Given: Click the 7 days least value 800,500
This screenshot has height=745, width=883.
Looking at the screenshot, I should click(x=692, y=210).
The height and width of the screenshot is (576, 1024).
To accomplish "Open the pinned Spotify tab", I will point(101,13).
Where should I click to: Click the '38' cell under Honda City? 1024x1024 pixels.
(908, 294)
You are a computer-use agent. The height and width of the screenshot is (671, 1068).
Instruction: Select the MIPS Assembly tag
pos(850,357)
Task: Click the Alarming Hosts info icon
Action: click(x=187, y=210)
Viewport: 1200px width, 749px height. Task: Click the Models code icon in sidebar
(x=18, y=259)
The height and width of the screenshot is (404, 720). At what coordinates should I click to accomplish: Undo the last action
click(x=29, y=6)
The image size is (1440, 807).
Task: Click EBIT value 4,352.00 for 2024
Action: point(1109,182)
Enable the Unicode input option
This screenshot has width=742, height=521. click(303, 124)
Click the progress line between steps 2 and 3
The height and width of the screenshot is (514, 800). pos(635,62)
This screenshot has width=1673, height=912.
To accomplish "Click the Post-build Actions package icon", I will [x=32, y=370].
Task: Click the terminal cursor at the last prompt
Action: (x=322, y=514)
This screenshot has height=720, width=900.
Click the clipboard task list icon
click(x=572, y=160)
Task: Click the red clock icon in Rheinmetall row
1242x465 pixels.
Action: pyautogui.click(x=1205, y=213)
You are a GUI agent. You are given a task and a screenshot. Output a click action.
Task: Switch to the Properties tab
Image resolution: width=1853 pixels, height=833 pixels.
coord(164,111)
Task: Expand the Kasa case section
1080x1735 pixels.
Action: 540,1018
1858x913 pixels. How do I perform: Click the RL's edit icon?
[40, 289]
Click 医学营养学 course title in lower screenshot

#### [Task]
Each record should be transcribed exactly as it was written.

#### [Solution]
Given: Click the 7 days least value 800,500
This screenshot has height=745, width=883.
Looking at the screenshot, I should click(x=692, y=210).
The height and width of the screenshot is (576, 1024).
To accomplish "Open the pinned Spotify tab", I will point(101,13).
Where should I click to: Click the '38' cell under Honda City? 1024x1024 pixels.
(908, 294)
You are a computer-use agent. The height and width of the screenshot is (671, 1068).
Instruction: Select the MIPS Assembly tag
pos(850,357)
Task: Click the Alarming Hosts info icon
Action: click(x=187, y=210)
Viewport: 1200px width, 749px height. Task: Click the Models code icon in sidebar
(x=18, y=259)
The height and width of the screenshot is (404, 720). At what coordinates should I click to accomplish: Undo the last action
click(x=29, y=6)
The image size is (1440, 807).
Task: Click EBIT value 4,352.00 for 2024
Action: point(1109,182)
Enable the Unicode input option
This screenshot has width=742, height=521. click(303, 124)
Click the progress line between steps 2 and 3
The height and width of the screenshot is (514, 800). pos(635,62)
This screenshot has width=1673, height=912.
To accomplish "Click the Post-build Actions package icon", I will [x=32, y=370].
Task: Click the terminal cursor at the last prompt
Action: (x=322, y=514)
This screenshot has height=720, width=900.
Click the clipboard task list icon
click(x=572, y=160)
Task: Click the red clock icon in Rheinmetall row
1242x465 pixels.
Action: pyautogui.click(x=1205, y=213)
You are a GUI agent. You are given a task and a screenshot. Output a click action.
Task: Switch to the Properties tab
Image resolution: width=1853 pixels, height=833 pixels.
coord(164,111)
Task: Expand the Kasa case section
1080x1735 pixels.
Action: 540,1018
1858x913 pixels. How do I perform: Click the RL's edit icon?
[40, 289]
Click 医学营养学 course title in lower screenshot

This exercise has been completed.